Below are records; reproduce exactly the lines from the one containing "Task: Select the ©ICGC 2026 copyright text" through the end, both included, and only those.

++++ GIVEN DATA

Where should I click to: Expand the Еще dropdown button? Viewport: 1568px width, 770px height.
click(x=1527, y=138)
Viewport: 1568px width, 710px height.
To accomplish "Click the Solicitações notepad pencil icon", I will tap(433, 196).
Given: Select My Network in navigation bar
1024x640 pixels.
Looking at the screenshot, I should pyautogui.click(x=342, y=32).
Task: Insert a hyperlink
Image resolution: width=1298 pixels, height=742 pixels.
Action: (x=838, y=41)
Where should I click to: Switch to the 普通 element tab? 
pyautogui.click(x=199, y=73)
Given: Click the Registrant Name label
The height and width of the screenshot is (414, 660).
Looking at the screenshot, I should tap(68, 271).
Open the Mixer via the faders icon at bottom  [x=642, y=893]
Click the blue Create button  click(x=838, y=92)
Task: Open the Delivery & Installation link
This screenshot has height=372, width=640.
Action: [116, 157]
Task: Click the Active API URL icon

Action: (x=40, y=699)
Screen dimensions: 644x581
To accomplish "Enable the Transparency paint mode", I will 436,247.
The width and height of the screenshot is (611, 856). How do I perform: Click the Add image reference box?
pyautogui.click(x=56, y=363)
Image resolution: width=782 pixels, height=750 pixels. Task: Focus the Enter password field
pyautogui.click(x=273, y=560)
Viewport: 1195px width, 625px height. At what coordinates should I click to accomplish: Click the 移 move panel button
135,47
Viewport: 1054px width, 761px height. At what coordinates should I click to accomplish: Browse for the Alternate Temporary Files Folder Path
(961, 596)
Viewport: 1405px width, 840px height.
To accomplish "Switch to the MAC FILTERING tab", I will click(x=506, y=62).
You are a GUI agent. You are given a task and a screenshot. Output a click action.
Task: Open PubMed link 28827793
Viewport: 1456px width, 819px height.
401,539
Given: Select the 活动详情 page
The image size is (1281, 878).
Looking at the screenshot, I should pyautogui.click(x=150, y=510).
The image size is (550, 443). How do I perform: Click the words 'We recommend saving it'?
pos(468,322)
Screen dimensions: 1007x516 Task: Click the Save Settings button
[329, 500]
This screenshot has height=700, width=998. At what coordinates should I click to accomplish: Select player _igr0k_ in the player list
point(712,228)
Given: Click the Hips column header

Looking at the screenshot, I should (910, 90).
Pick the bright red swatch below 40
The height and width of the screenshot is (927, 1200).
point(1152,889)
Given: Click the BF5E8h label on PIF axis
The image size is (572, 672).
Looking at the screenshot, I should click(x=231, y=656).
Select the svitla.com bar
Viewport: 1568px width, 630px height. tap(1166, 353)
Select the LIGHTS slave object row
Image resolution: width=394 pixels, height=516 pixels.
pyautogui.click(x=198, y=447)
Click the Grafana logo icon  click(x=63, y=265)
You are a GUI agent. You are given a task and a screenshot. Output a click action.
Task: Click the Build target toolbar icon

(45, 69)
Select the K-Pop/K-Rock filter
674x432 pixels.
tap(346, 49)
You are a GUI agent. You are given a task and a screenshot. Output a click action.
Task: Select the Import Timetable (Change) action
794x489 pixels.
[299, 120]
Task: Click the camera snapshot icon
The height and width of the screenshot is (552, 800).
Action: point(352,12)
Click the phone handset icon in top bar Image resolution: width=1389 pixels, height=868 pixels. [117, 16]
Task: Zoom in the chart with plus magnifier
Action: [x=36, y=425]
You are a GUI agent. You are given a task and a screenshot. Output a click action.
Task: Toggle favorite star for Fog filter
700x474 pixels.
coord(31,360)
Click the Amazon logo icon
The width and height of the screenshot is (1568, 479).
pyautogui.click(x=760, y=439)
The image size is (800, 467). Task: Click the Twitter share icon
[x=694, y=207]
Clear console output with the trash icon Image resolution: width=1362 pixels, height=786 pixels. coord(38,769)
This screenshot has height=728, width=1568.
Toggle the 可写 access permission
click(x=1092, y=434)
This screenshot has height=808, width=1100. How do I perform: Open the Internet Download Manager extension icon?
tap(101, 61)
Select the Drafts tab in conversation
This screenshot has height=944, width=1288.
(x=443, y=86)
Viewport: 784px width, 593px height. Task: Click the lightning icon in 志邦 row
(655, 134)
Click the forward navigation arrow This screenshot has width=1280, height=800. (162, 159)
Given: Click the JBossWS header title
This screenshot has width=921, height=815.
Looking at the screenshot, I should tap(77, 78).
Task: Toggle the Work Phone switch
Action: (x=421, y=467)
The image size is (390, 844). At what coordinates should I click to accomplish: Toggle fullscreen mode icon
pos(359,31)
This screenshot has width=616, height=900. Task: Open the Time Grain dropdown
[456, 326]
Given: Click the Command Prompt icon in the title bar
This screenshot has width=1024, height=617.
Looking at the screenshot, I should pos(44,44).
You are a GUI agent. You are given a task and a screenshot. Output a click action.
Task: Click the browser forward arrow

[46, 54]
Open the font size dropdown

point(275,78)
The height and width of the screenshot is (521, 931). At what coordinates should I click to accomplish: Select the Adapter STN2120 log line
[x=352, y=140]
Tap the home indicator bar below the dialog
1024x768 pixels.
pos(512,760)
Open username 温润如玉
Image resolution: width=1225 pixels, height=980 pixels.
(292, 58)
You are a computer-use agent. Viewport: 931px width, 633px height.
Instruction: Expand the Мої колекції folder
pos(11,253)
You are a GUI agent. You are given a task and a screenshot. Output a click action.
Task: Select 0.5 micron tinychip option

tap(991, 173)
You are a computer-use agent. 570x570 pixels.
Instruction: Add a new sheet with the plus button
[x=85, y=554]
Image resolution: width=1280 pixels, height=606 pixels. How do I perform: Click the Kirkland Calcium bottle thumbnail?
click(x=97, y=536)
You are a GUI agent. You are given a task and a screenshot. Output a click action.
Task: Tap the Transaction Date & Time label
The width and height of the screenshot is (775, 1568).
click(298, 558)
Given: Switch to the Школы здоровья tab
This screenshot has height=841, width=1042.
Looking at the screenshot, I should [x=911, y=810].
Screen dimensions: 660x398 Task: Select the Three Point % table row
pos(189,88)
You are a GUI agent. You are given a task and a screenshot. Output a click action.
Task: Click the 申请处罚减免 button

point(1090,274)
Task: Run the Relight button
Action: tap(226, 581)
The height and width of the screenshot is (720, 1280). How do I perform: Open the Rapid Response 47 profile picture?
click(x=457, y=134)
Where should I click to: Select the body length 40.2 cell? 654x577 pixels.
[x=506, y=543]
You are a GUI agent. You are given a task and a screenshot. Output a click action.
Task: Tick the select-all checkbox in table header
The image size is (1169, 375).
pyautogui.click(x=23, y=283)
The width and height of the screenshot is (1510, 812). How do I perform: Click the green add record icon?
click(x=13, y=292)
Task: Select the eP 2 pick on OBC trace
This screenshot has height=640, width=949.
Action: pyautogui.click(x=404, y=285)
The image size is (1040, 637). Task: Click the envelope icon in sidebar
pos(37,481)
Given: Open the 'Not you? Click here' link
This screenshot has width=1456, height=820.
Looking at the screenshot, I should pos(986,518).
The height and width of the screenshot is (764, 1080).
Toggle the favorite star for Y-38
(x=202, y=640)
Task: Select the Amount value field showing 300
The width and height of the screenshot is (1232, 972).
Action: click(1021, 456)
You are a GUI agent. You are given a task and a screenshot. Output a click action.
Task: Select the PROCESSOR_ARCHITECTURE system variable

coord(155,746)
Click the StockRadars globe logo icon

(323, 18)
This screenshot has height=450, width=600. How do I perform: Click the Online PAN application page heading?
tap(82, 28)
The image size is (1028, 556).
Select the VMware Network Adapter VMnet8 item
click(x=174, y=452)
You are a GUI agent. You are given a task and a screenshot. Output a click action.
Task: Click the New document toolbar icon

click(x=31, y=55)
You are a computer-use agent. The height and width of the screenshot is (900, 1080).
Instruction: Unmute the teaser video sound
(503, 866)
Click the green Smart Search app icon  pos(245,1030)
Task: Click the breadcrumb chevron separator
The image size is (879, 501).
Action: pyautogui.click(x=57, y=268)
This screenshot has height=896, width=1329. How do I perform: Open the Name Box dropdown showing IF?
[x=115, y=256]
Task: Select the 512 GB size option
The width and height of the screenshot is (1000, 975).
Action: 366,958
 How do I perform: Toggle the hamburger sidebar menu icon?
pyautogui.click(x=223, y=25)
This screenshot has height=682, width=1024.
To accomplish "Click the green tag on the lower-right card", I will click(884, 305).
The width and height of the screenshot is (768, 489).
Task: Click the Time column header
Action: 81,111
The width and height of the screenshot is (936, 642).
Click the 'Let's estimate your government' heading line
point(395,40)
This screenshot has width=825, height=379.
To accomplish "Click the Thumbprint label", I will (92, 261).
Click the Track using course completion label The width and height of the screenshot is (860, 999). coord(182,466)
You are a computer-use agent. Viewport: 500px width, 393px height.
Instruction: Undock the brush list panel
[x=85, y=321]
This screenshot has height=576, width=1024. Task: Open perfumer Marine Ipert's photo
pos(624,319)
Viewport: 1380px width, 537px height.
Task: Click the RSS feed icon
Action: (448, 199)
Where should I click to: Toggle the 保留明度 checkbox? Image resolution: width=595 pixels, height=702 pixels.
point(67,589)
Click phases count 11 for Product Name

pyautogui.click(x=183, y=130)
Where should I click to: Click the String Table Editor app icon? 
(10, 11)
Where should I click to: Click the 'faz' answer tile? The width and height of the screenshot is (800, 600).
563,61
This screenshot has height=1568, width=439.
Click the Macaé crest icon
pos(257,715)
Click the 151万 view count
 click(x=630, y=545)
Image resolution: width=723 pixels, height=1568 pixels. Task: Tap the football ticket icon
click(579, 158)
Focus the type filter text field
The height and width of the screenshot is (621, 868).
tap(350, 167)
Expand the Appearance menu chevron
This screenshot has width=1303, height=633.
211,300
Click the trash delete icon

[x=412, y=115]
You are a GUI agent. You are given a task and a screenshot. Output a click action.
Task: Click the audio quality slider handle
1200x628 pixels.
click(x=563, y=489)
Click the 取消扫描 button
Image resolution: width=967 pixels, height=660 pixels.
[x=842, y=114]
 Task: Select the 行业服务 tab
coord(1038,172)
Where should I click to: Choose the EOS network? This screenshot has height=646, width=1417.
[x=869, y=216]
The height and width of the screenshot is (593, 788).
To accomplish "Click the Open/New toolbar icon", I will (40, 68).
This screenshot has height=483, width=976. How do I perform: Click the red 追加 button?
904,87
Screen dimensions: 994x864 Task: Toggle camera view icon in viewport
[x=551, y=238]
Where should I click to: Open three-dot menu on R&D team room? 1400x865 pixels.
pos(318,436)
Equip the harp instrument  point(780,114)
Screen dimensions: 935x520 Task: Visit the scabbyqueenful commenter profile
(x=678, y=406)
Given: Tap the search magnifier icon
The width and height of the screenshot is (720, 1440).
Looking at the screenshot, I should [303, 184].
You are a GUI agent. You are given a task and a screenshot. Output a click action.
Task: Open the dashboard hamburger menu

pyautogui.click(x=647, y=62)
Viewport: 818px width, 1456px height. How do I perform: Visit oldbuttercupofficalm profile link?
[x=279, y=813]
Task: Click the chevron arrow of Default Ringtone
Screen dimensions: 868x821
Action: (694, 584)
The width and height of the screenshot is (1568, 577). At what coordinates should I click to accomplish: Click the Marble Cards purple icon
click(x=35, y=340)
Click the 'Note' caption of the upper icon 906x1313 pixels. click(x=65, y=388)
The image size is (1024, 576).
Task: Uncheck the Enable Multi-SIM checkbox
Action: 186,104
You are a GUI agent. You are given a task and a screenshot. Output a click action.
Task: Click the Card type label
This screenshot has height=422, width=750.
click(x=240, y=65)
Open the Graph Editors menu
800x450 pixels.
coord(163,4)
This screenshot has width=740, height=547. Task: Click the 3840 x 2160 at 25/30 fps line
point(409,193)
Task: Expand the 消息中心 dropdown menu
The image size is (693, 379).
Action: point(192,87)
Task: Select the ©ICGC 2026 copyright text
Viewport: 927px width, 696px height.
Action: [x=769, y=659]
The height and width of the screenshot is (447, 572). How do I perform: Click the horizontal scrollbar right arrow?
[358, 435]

++++++++

EXERCISE OUTPUT ▸
Task: Select the ©ICGC 2026 copyright text
Viewport: 927px width, 696px height.
Action: [x=769, y=659]
The height and width of the screenshot is (447, 572). How do I perform: Click the horizontal scrollbar right arrow?
[358, 435]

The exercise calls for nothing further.